Summer art camps are underway at the Woodson Art Museum, and youngsters are converging this week for Art From All Angles. Early Tuesday, children ages 10-11, clustered in the lobby swinging brightly colored lunchboxes before spending the day creating three-dimensional forms and figures with clay, plaster, and wire. They started by screen printing their own graphic t-shirts. Before sculpting, they soaked up inspiration from metalwork in the galleries and sculptures in the garden, where they paused for a picnic lunch by the pond.
Prepping the crew for an afternoon with clay, educator Jayna Hintz pointed out two sculptures that helped show the difference between additive and reductive sculpting processes. To create his ostrich, Bart Walter added clay to fashion the feathers. For her mountain lion, Rosetta scraped clay away to convey the cat’s power through its sleek, angular lines.
Once back in the Museum classroom, students crumpled and fashioned foil into armatures – a sculpture’s framework – that they covered with a thin layer of clay. The impressive array of ideas included a mermaid, turtle, snowball, fairy, and swan. Later, they twisted and coiled wire armatures to support wet strips of plaster-coated gauze that became an igloo, dolphin, teepee, and a couple of tall, abstract forms. These sculptures will harden through oven baking and air drying, and this lucky crew will return on Thursday for another full day of sculpting and painting their creations.
The ratio was excellent Tuesday, with three or four budding artists to every helper – a great way for volunteers to ease into the week. This year, the volunteer crew includes two teenagers who are children of Museum staff – my daughter, Sarah Kate, and Alex, Jayna’s son who’s been a faithful camp volunteer for years.

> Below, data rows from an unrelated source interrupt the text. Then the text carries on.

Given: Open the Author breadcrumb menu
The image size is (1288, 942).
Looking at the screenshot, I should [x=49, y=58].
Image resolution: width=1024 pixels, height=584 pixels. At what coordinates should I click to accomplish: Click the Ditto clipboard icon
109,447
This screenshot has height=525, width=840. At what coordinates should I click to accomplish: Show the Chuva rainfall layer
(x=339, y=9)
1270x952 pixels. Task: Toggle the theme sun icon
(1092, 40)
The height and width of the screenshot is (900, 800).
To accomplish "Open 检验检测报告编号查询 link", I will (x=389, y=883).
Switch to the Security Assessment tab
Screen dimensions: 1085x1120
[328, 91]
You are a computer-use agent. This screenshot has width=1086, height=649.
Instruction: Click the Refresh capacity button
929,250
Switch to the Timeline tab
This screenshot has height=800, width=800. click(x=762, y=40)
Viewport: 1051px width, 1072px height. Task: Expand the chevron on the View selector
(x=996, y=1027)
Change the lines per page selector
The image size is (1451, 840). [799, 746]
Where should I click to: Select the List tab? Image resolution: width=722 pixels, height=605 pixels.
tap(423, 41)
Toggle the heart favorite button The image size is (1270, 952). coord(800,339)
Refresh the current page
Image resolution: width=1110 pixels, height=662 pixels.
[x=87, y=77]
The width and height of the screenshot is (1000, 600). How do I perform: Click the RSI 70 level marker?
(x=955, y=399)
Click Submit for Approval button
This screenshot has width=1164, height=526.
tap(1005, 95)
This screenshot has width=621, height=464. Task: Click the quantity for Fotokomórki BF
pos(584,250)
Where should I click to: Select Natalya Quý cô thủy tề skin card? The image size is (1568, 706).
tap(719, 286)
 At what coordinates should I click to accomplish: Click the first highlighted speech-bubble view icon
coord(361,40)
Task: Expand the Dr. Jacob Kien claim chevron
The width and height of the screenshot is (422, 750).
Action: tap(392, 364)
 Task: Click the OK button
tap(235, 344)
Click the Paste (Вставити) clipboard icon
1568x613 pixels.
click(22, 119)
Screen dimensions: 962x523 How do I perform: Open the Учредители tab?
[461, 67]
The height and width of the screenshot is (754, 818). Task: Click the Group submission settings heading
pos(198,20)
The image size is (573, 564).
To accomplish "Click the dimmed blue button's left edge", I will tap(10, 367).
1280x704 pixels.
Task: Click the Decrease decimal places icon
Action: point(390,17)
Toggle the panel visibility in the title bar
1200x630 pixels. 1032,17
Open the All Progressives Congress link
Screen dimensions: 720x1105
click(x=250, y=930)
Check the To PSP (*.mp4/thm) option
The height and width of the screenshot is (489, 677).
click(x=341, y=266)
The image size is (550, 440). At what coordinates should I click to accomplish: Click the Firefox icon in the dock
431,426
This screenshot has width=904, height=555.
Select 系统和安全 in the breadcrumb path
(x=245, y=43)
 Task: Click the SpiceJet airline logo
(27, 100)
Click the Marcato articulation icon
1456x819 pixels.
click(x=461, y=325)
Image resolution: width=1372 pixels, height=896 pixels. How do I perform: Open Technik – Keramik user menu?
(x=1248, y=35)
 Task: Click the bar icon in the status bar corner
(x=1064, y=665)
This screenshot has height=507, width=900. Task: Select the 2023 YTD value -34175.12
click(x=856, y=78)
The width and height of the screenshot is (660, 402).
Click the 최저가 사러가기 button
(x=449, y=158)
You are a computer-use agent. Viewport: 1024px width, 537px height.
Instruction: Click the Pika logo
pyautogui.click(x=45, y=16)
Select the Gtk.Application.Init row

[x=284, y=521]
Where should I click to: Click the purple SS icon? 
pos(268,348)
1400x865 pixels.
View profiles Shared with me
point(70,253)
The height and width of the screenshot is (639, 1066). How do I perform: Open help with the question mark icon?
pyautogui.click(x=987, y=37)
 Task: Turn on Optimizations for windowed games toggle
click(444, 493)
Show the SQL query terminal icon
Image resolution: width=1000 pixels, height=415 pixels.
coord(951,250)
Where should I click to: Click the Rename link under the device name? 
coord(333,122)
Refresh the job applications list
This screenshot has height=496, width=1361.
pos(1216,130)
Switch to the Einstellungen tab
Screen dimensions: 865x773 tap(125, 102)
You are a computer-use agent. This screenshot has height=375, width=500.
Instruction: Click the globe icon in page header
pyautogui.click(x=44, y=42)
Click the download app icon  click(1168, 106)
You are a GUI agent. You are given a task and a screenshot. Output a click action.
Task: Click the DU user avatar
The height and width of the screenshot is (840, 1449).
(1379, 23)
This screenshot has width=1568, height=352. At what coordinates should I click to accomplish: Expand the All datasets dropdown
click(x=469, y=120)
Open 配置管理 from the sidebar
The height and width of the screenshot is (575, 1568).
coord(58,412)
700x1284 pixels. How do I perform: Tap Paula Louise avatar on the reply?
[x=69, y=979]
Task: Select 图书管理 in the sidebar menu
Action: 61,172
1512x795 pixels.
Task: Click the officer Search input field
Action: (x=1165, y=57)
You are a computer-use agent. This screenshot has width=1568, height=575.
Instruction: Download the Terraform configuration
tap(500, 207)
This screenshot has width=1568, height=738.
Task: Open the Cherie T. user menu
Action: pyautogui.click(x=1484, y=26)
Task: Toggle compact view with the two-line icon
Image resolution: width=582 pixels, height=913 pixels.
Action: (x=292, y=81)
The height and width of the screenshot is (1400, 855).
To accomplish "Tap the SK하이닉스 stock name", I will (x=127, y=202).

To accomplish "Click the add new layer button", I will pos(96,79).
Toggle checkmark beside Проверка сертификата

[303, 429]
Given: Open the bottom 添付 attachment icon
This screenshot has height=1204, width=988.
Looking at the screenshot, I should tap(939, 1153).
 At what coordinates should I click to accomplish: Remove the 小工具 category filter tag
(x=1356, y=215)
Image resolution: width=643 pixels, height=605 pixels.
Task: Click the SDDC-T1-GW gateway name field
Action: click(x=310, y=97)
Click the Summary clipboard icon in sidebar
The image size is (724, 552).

Sessions for younger children are booked solid, with about twenty 8- and 9-year-olds coming today and a full slate of 5-7-year-olds on Friday. Sarah Kate, who is 15, wants to be a teacher when she grows up, so volunteering for the art camps offers great experience and another opportunity to solidify – or modify – that career choice. Alex, who is 17 and wants to be a paleontologist, says he has a strong artistic interest that he wants to share with the next generation.